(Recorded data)
----------------------------------------
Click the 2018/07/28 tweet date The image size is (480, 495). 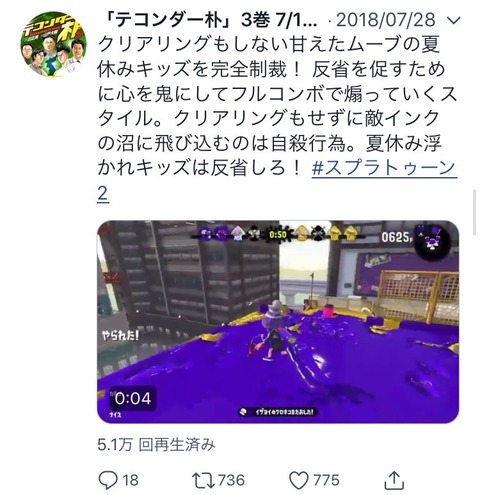pos(386,20)
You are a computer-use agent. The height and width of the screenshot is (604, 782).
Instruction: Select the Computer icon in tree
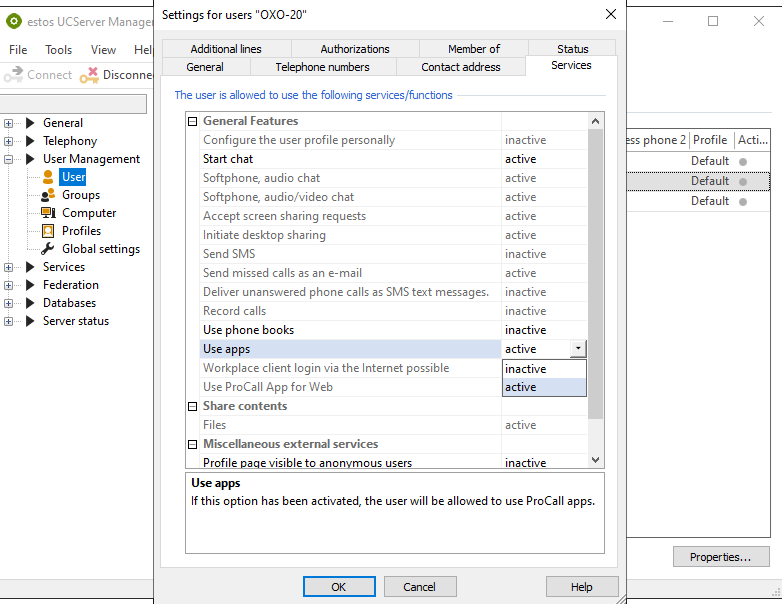point(48,213)
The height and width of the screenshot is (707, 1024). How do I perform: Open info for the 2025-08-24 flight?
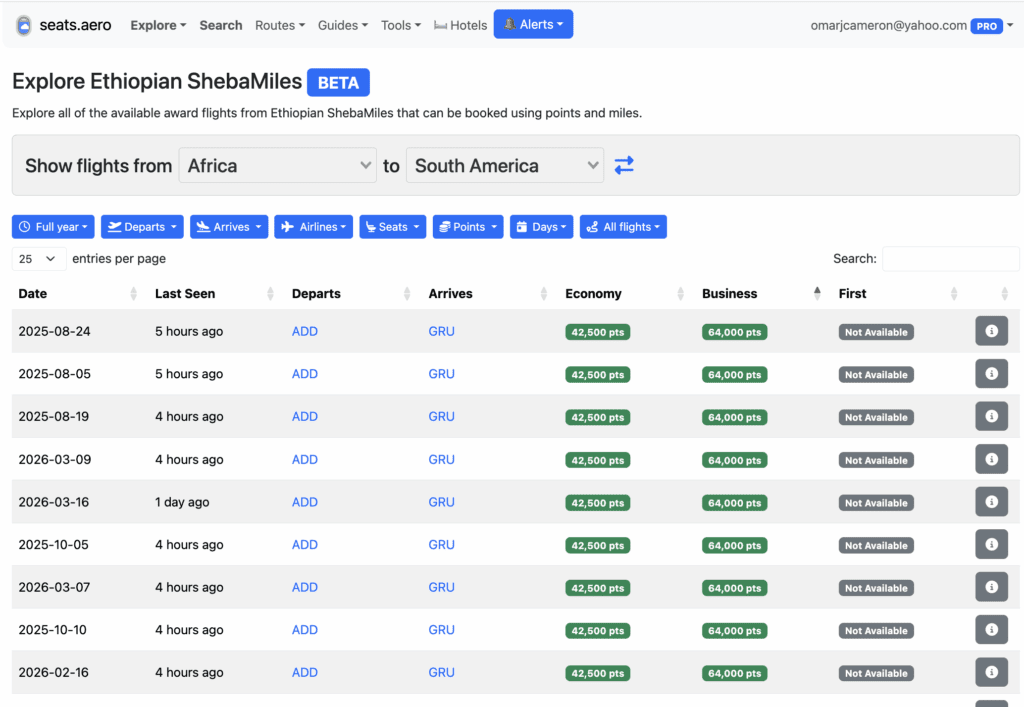coord(991,331)
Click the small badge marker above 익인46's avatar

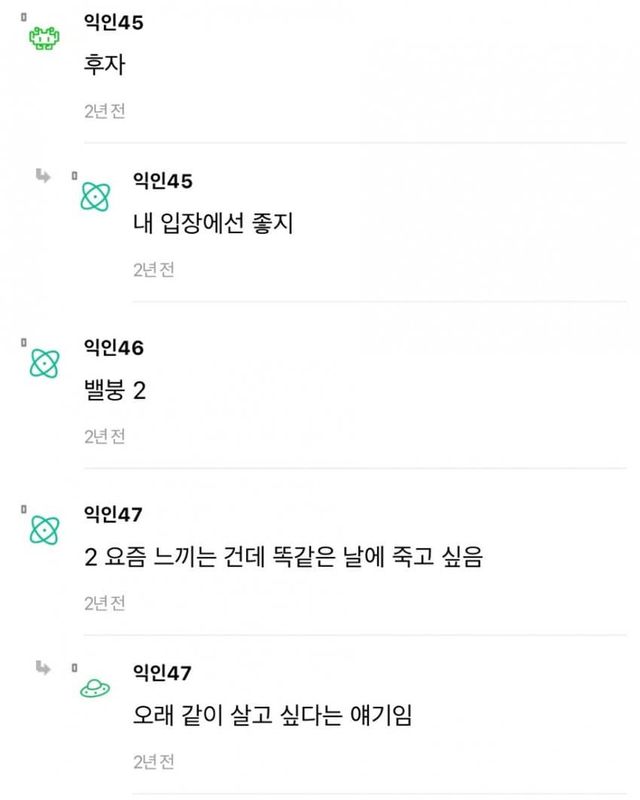tap(23, 343)
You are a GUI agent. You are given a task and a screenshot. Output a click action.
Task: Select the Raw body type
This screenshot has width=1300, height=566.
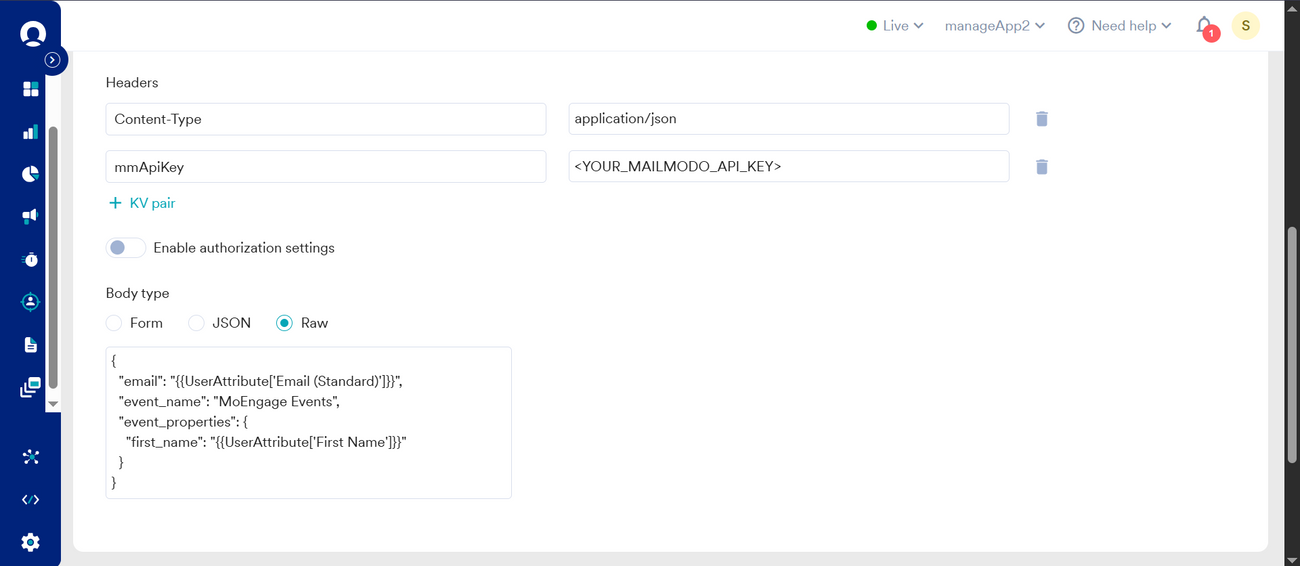pos(285,323)
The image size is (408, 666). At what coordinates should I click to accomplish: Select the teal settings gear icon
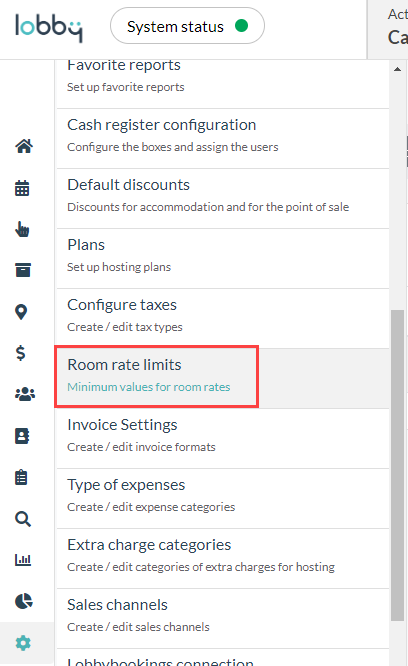pyautogui.click(x=23, y=643)
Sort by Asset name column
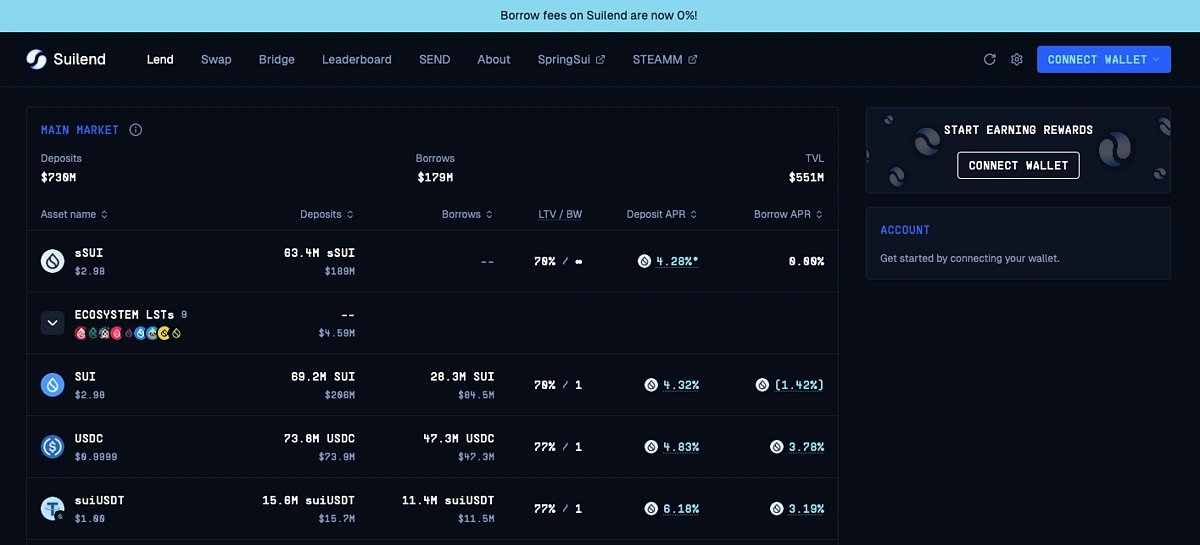 pyautogui.click(x=74, y=214)
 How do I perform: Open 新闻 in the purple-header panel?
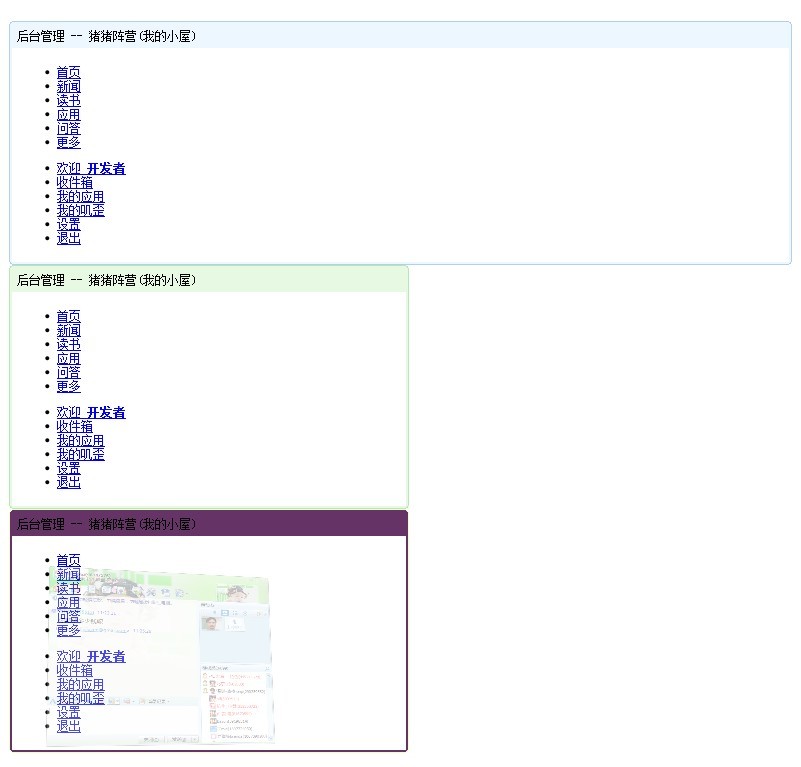point(68,575)
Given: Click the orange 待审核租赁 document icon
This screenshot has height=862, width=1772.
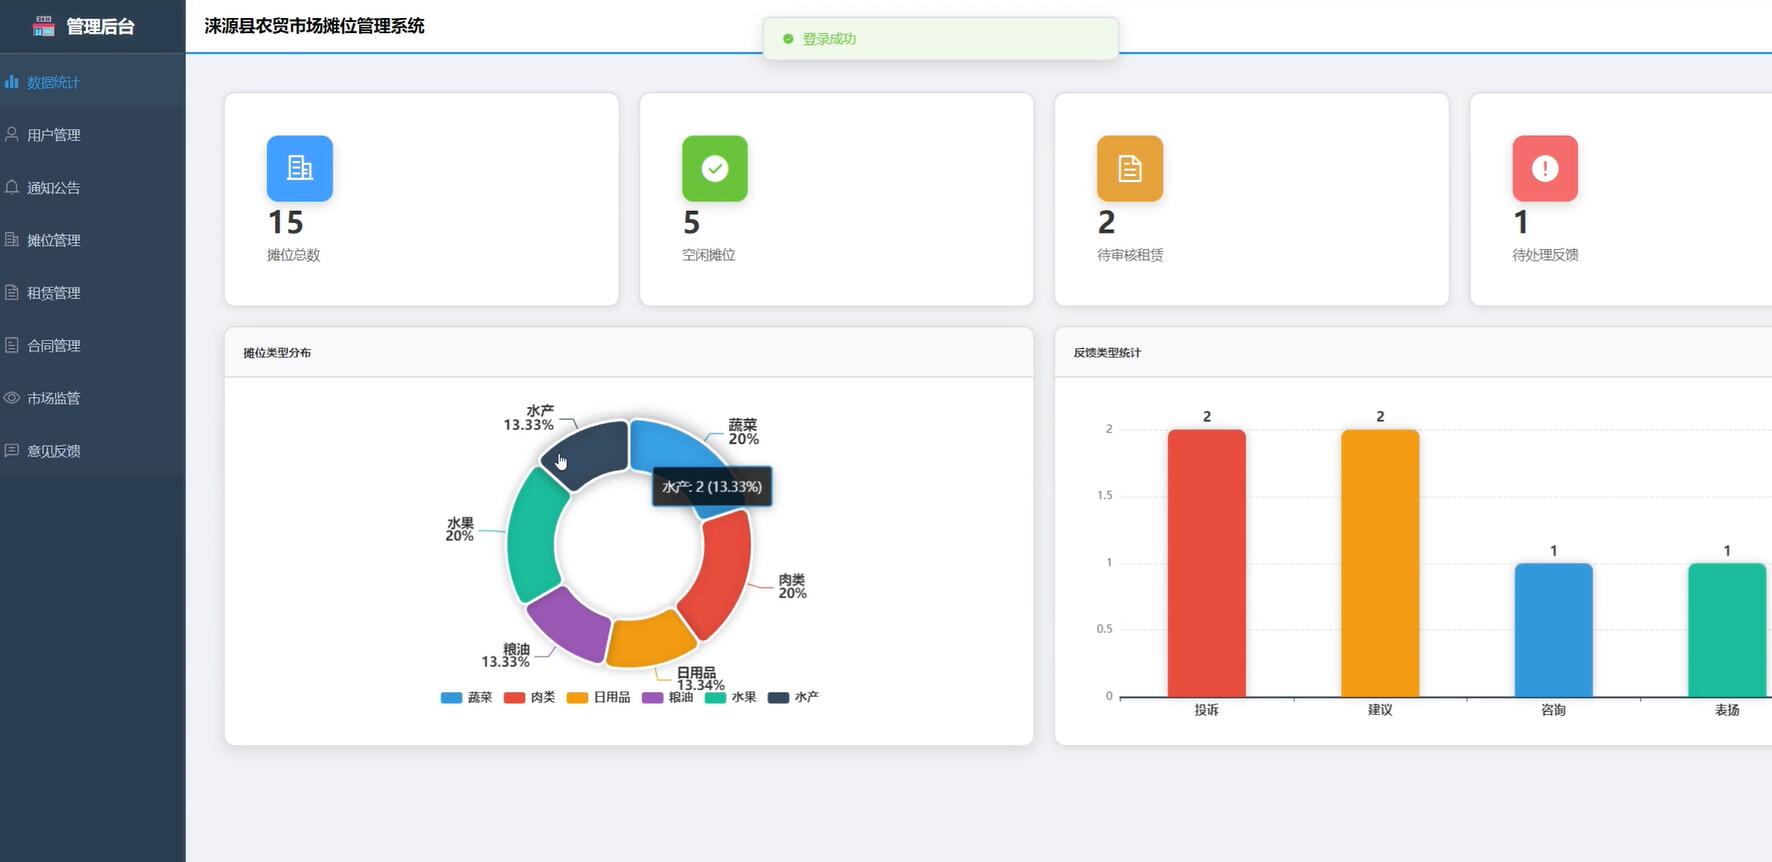Looking at the screenshot, I should pyautogui.click(x=1130, y=168).
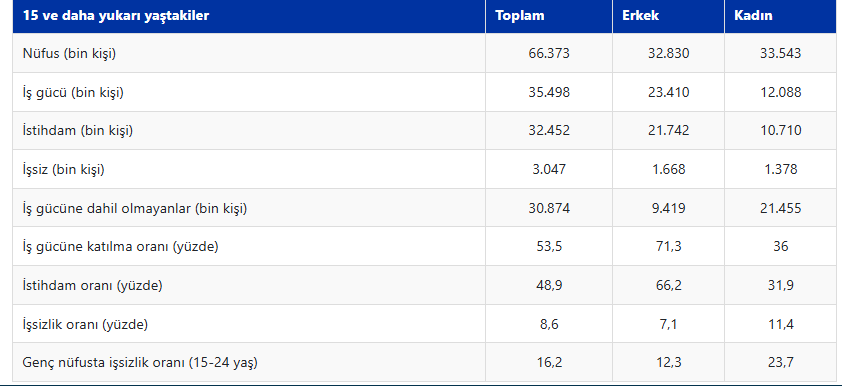This screenshot has height=386, width=842.
Task: Click the Toplam column header
Action: [519, 15]
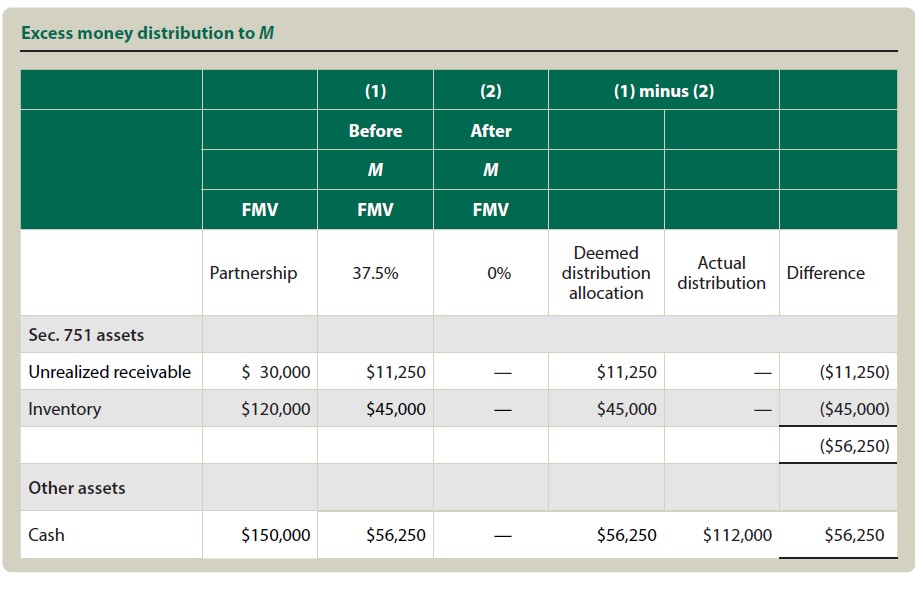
----------------------------------------
Task statement:
Copy all lines from the data above that contain the word "agent".

Answer section:
You are a computer-use agent. The height and width of the screenshot is (604, 782).
You are a GUI agent. You are given a task and a screenshot. Output a click action.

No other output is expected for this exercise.